Augusto Rubio Acosta
La primera vez que me detuve aquí, mi madre me cogió de la mano muy fuerte para evitar que me aviente. Como siempre me llevaba a la Plaza para aprender a manejar bicicleta, el fondo y la forma del contundente paisaje que poseía ante mis ojos me permitían dibujar -con el índice izquierdo- extrañas formas en al aire. Por las noches, con el ruido de las olas reventando sobre las piedras del barrio Miramar, mi sueño se poblaba de no pocos ideales. Me soñaba fundiendo metales, puliendo papeles escritos, tendiéndolos a secar sobre un cordel -ante el sol de la mañana- de un extremo a otro de Meiggs (la avenida).
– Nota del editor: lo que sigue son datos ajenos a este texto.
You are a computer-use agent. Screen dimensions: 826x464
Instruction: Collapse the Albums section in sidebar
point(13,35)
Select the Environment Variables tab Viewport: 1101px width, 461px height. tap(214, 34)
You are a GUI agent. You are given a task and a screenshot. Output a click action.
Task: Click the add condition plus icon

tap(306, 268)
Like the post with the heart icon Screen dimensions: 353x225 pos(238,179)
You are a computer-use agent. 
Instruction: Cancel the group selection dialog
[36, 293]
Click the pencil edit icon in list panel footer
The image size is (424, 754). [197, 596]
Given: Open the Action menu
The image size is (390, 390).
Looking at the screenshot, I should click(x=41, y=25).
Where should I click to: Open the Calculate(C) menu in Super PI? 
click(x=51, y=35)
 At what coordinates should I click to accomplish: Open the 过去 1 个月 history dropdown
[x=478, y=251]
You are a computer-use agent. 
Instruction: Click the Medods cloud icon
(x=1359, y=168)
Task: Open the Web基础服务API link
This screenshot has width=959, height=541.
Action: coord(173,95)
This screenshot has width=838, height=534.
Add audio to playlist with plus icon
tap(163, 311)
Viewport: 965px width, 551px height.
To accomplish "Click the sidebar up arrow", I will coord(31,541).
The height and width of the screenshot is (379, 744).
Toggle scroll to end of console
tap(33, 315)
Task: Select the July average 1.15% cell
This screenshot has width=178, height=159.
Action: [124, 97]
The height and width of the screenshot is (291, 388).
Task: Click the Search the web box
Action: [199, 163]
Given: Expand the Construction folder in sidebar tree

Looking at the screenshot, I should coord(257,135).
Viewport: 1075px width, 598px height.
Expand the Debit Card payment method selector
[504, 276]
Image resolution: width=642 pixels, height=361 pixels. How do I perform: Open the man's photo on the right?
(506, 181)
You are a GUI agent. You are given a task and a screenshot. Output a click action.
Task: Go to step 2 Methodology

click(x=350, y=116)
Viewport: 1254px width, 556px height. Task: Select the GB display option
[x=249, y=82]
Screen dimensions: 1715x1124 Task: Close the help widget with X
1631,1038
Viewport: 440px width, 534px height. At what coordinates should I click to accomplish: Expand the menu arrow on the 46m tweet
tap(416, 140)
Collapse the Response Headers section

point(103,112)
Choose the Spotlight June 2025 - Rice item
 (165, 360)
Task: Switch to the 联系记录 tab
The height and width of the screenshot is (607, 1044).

Pero un día infausto de octubre, de esos que cada cierto tiempo me han sacudido la existencia, mis padres hicieron estacionar un enorme trailer frente a casa. Poco a poco, en varios viajes hacia el sur de la ciudad, una cuadrilla de sujetos desalmados cargaron y se llevaron todo lo que teníamos. Al final, mis padres dijeron: 'ya terminamos la mudanza, siéntate en el sofá de la sala', dispuesto tal cual sobre la tolva... Fue entonces cuando huí, cuando salí corriendo -sin control- de casa y sin mirar atrás. Fue cuando me interné en las calles insondables del puerto, cuando temblé el día entero y me comí las uñas de tanto pensar. Fue cuando todo lo que vi detrás mío estaba hecho un desierto, una ciudad calcinada y humeante a la distancia, lejos. Así, brutalmente se fueron mis mejores años, mi infancia. Ahí estaba yo de pie, (como ahora, como siempre), detenido frente al mar.